Dalam surat Al-Baqarah ayat 3-4 diatas disebutkan empat kriteria orang-orang yang bertaqwa, yaitu: (1) Beriman kepada yang ghaib, (2) Mendirikan shalat, (3) Menafkahkan sebagian dari rezeki yang diterimanya dari Allah SWT, (4) Beriman dengan Kitab Suci Al-Quran dan kitab-kitab suci sebelumnya, dan (5) Beriman dengan hari Akhir.
Seseorang yang bertaqwa kepada Allah SWT akan dapat memetik manfaat, baik di dunia maupun di akhirat. Yakni antara lain:
1. Mendapatkan Sikap Furqan, yaitu sikap tegas membedakan antara hak dan batil, benar dan salah, halal dan haram, serta terpuji dan tercela
2. Mendapatkan Limpahan Berkah dari Langit dan Bumi
3. Mendapatkan Jalan Keluar dari Kesulitan
4. Mendapatkan Rezeki tanpa Diduga-duga
5. Mendapatkan Kemudahan dalam Urusannya
6. Menerima Penghapusan dan Pengampunan Dosa serta Mendapatkan Pahala yang Besar

b. Cinta kepada Allah SWT.
Cinta adalah kesadaran diri, perasaan jiwa dan dorongan hati yang menyebabkan seseorang terpaut hatinya kepada apa yang dicintainya dengan penuh semangat dan rasa kasih sayang. Cinta dengan pengertian demikian sudah merupakan fitrah yang dimiliki setiap orang. Islam tidak hanya mengakui keberadaan cinta itu pada diri manusia, tetapi juga mengaturnya sehingga terwujud dengan mulia. Begi seorang mukmin, cinta pertama dan yang utama sekali diberikan kepada Allah SWT. Sebagaimana Allah SWT berfirman:
“Dan diantara manusia ada orang-orang yang menyembah tandingan-tandingan selain Allah; mereka mencintainya sebagaimana mereka mencintai Allah. Adapun orang-orang yang beriman Amat sangat cintanya kepada Allah. dan jika seandainya orang-orang yang berbuat zalim itu[106] mengetahui ketika mereka melihat siksa (pada hari kiamat), bahwa kekuatan itu kepunyaan Allah semuanya, dan bahwa Allah Amat berat siksaan-Nya (niscaya mereka menyesal).

-- -- --

Perbarui bagian kutipan tentang taqwa, mulai dari "Dalam surat Al-Baqarah" dan berakhir pada "Cinta kepada Allah SWT.", dengan mengganti "Limpahan Berkah" menjadi "Curahan Berkah". Baris data tidak berkaitan dengan kutipan ini.

[Bagian dari berkas data]
-- -- --

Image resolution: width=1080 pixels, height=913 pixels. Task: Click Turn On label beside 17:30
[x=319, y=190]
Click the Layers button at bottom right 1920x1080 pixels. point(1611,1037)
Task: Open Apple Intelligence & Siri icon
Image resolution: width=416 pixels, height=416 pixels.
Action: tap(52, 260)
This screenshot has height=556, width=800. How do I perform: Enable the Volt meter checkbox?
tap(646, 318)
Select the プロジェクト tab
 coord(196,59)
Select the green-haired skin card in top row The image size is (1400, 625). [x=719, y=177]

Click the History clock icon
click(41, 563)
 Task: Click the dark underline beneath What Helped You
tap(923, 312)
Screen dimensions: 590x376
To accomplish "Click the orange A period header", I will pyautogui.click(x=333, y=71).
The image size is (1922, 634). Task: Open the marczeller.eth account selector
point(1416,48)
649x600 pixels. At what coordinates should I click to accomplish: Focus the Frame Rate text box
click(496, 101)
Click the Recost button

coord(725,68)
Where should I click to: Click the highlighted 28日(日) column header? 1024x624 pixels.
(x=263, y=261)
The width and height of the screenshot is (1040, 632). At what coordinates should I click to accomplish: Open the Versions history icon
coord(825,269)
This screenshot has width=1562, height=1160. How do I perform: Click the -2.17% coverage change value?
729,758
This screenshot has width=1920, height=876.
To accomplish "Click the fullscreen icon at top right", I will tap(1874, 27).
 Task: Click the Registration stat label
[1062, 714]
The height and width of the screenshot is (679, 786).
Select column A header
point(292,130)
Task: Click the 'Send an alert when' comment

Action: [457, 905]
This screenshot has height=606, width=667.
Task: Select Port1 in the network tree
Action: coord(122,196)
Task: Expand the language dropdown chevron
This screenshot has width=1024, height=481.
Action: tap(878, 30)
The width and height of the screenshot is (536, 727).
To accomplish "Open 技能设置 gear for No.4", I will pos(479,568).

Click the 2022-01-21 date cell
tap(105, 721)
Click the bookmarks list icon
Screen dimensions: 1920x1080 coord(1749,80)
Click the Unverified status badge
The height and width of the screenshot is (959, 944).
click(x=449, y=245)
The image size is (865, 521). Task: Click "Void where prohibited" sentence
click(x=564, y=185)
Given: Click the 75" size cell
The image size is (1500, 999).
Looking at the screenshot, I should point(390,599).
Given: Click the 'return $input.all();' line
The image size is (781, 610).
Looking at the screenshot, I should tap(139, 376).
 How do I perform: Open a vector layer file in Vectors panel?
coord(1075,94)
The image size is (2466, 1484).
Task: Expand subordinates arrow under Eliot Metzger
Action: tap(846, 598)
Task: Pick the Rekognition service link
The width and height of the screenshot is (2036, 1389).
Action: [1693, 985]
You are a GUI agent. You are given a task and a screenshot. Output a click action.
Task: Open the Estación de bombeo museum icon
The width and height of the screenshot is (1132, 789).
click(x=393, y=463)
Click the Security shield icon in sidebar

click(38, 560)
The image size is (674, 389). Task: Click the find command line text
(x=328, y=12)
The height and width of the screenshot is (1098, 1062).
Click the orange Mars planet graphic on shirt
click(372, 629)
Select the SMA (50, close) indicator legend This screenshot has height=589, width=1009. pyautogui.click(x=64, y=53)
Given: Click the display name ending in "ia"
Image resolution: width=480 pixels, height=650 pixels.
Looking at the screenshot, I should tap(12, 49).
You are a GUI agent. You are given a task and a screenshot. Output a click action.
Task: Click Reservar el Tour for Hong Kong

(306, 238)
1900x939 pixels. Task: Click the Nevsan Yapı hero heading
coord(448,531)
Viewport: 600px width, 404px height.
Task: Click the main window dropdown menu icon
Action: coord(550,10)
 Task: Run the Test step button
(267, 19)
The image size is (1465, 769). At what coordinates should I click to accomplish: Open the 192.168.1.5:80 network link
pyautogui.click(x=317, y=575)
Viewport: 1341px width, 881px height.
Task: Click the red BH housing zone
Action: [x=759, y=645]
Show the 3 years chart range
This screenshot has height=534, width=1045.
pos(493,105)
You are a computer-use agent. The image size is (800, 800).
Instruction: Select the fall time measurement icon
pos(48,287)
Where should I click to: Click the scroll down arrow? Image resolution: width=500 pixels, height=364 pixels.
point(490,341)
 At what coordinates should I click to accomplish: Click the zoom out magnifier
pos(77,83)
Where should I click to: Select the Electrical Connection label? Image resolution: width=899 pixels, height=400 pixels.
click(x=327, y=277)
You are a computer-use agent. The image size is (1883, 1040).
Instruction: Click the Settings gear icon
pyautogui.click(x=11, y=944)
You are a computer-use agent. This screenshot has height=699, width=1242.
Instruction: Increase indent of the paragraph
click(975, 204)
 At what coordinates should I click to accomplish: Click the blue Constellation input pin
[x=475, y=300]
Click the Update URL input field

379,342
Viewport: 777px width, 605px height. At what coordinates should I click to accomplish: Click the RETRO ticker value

-- -- --

## Hasil Tugas
Dalam surat Al-Baqarah ayat 3-4 diatas disebutkan empat kriteria orang-orang yang bertaqwa, yaitu: (1) Beriman kepada yang ghaib, (2) Mendirikan shalat, (3) Menafkahkan sebagian dari rezeki yang diterimanya dari Allah SWT, (4) Beriman dengan Kitab Suci Al-Quran dan kitab-kitab suci sebelumnya, dan (5) Beriman dengan hari Akhir.
Seseorang yang bertaqwa kepada Allah SWT akan dapat memetik manfaat, baik di dunia maupun di akhirat. Yakni antara lain:
1. Mendapatkan Sikap Furqan, yaitu sikap tegas membedakan antara hak dan batil, benar dan salah, halal dan haram, serta terpuji dan tercela
2. Mendapatkan Curahan Berkah dari Langit dan Bumi
3. Mendapatkan Jalan Keluar dari Kesulitan
4. Mendapatkan Rezeki tanpa Diduga-duga
5. Mendapatkan Kemudahan dalam Urusannya
6. Menerima Penghapusan dan Pengampunan Dosa serta Mendapatkan Pahala yang Besar

b. Cinta kepada Allah SWT.